With NATO’s new strategy, there is a strong emphasis on air power and air defenses. As per the source cited by Defense News, NATO seems to be heavily considering many anti-aircraft and surface-to-air missile batteries to deter Russian threats along the Baltic Sea and in areas where Russia may be exerting influence or trying to have come under their geopolitical orbit (such as Belarus and Ukraine).

NATO’s New Strategy

This strategy of potentially installing surface-to-air missiles, it should be noted, is not purely working to deter Russia from its goals. NATO itself has stated (and Stoltenberg has reiterated) that its missile defense systems are “not directed against Russia and cannot undermine Russia’s strategic deterrence capabilities. It is designed to protect European Allies against missile threats from outside the Euro-Atlantic area”.

This advancement of missile technology serves a dual purpose. In August, journalist David Axe of Forbes wrote about NATO’s missile defenses and found them severely lacking, especially along the newly formed Enhanced Forward Presence Battlegroup Poland.

He writes, “The Romanians send some of the roughly 40 Gepards they acquired from the German army as the latter was disposing of its short-range air-defenses a decade ago.
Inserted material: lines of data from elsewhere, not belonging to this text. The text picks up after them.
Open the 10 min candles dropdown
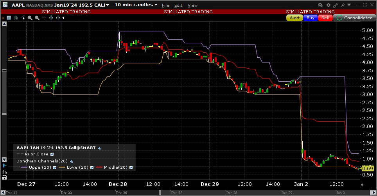136,5
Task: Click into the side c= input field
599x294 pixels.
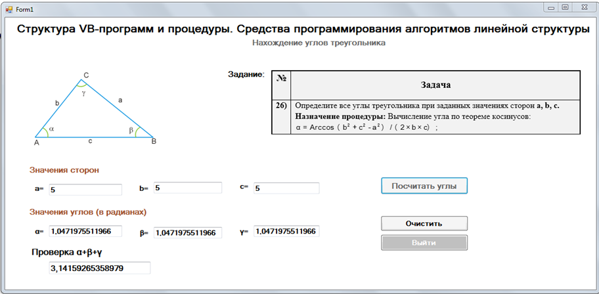Action: click(286, 188)
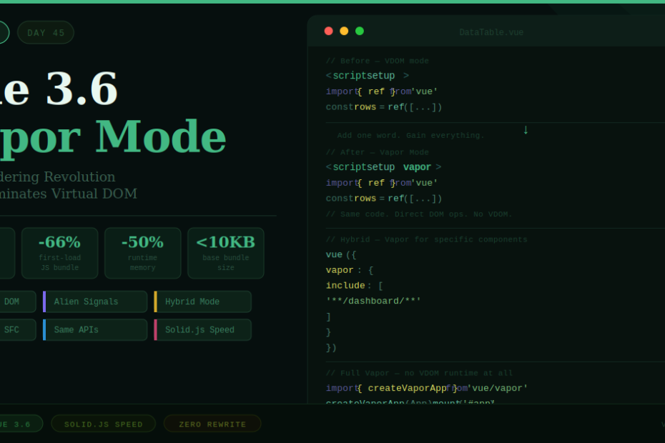Select the <10KB base bundle size card
Image resolution: width=665 pixels, height=443 pixels.
tap(225, 253)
Those Gepards—which combine Leopard tank chassis with short-range radars and pairs of 35-millimeter cannons—are some of the only SHORAD [short range air defense] systems left in NATO… Several NATO countries are developing new SHORAD systems or, in the case of Poland with its handful of Soviet-vintage ZSU-23-4s, dusting off old ones”.
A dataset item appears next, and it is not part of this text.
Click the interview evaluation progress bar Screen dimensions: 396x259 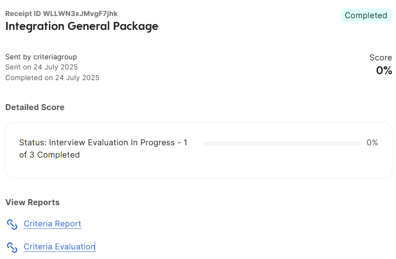click(282, 144)
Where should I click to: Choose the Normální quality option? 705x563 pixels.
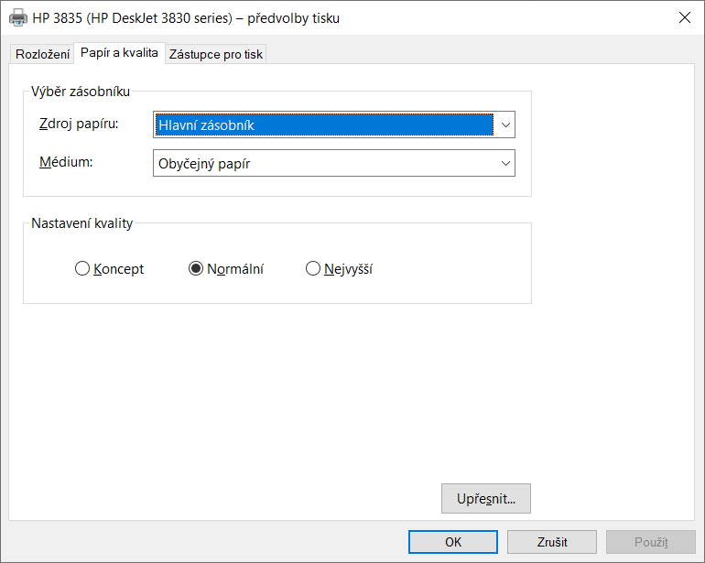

Utilizing old formats, it is clear that NATO needs new equipment to bolster its air defenses along this very key strategic region.

Furthermore, during US Secretary of Defense Lloyd Austin’s visit to Ukraine prior to the defense ministers’ summit, many Ukrainian defense experts, politicians, and defense officials vocally identified the air defense gaps in Ukraine and how the country is at risk of falling under Russian orbit or being open to aerial attack, and why it requires furthers aerial defenses from NATO.

Deployment of F-35 Stealth Jets

New, 5th generation aircraft make up a strong defense against Russian aggression as well, serving as a very effective deterrent. Compared to other 4th gen. aircraft, which have “high levels of agility, some degree of sensor fusion, pulse-doppler radar, reduced radar signature, fly-by-wire, look down/shoot down missiles…” defining what exactly makes a 5thgeneration aircraft truly a step above is difficult as there is no clear definition.

According to a 2014 article in The Conversation, new 5th generation aircraft (like the F-35 Joint Strike Fighter) have advanced radar, increased ability to stealth through enemy territory, and even the ability to provide “the pilot with a 360-degree spherical situational awareness”.

The Italian Air Force conducted the first deployment of F-35s to NATO’s Baltic Air Policing. (NATO Air Command photo)

This type of new aircraft clearly has massive implications for the current predicament in Eastern Europe. With this new aircraft, it would be easy for NATO aircraft to fly over hostile territory, unseen to the enemy (in this case Russia) and monitor troop deployments, gather intelligence on missile sites and batteries, and further gain vital intelligence to the security of key strategic areas. While most new iterations of 5th generation aircraft are not as maneuverable as Russian aircraft, they make up for this disadvantage with superior stealth capabilities.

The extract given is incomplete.